On pensait que les ambitieuses mesures post-Covid avaient rompu avec la frilosité des gouvernements et des banques centrales. Voilà que réapparaissent les conseils d’austérité dans les discussions européennes. La compétition mondiale exige pourtant de l’Europe une vigoureuse politique de soutien à l’innovation et une politique monétaire moins restrictive.

D’éminents économistes ont déjà expliqué qu’il ne devait pas y avoir de tabou en la matière, comme les 2 % d’inflation, objectif maximum fixé par la Banque centrale européenne.
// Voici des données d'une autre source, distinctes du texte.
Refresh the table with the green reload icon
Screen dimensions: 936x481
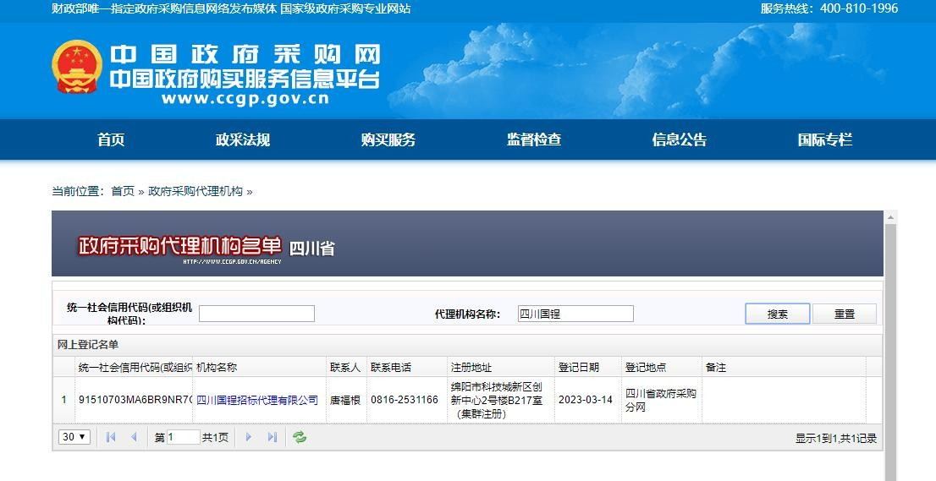pos(300,437)
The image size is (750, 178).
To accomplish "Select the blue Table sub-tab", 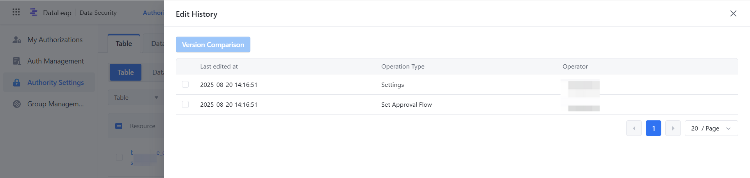I will tap(125, 72).
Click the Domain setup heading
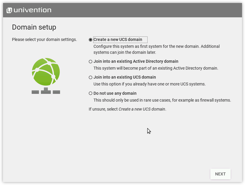Viewport: 245px width, 185px height. pos(34,27)
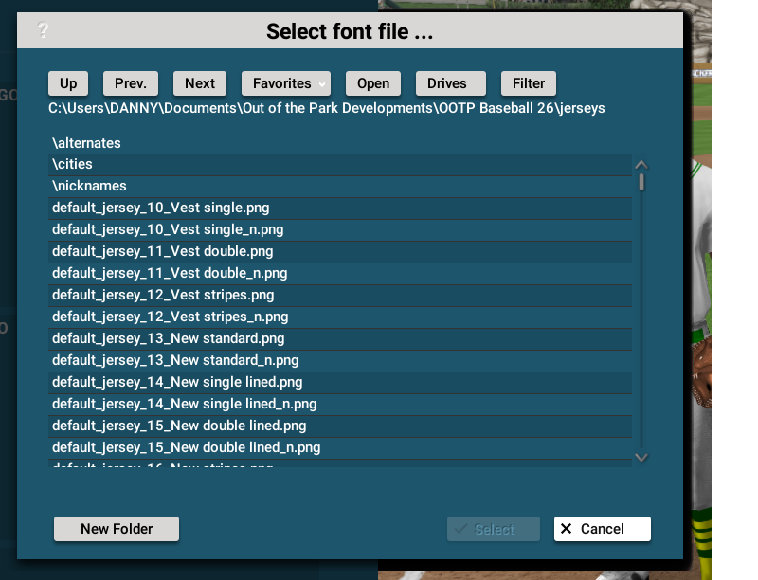
Task: Choose default_jersey_12_Vest stripes.png
Action: tap(163, 296)
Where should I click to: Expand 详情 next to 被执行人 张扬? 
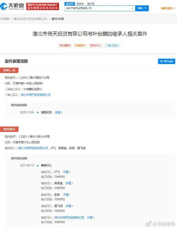(66, 195)
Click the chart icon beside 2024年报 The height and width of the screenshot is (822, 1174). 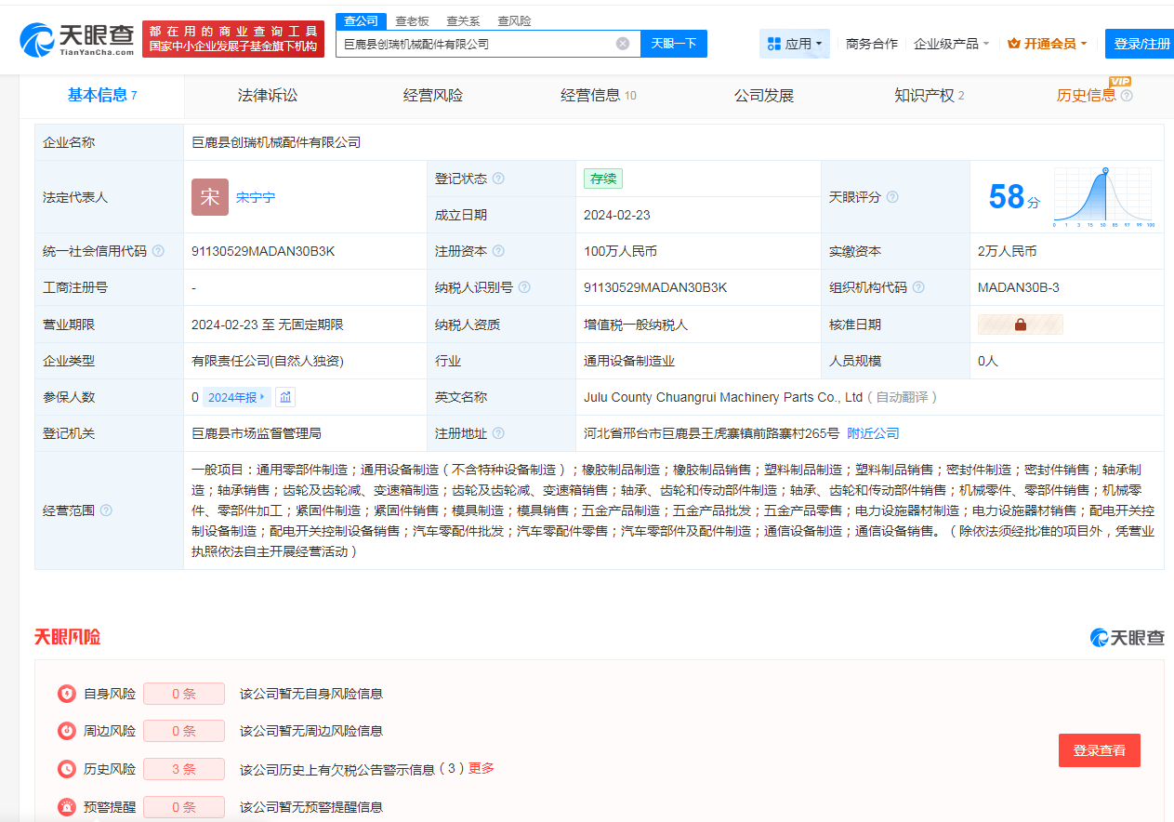coord(286,397)
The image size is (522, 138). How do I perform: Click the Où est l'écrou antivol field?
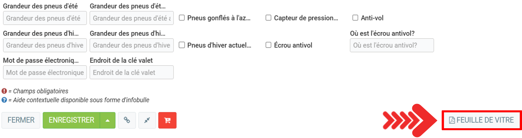tap(392, 45)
Et pendant que nous nous perdons en débats théoriques, le Président américain lance, lui, un vaste plan de soutien à l’économie.

Qu’on en juge. La relance américaine dépasse 400 milliards de dollars pour 2023. Pendant ce temps-là, l’Europe discute encore de la réponse à apporter. Et tout est à l’avenant. La France annonce 200 millions à investir dans le Métavers alors que Meta y a déjà englouti plus de 30 milliards ; Tesla vaut 750 milliards de dollars quand Renault en vaut 12… etc.

Voilà de quoi faire réfléchir notre ministre des Finances. S’il est dans son rôle en soulignant que l’économie française est un peu plus performante que celle de nos voisins – l’Allemagne en particulier – il n’est pas réconfortant d’être le meilleur élève dans une classe de cancres.

L’immobilisme n’arrangera rien. L’Allemagne, peu endettée, pourrait sortir de son conservatisme dogmatique. La France, très endettée, pourrait revoir son système fiscal dans un sens plus équitable.

L’Europe pourrait faire preuve de plus d’audace, ne serait-ce qu’en remettant à l’ordre du jour la mutualisation de ses capacités d’emprunt pour financer les investissements d’avenir.

Une étude récente montre qu’une taxe européenne sur un nombre limité de très grandes fortunes – avec un taux modéré mais progressif – pourrait rapporter chaque année plus de… 200 milliards d’euros ! Sans risque majeur de délocalisation des plus riches puisque d’application européenne !

Soyons clairs : sans relance européenne, le fossé continuera à se creuser avec l’économie américaine. Et à ce rythme, il faudra vite remiser la souveraineté européenne au magasin des illusions perdues.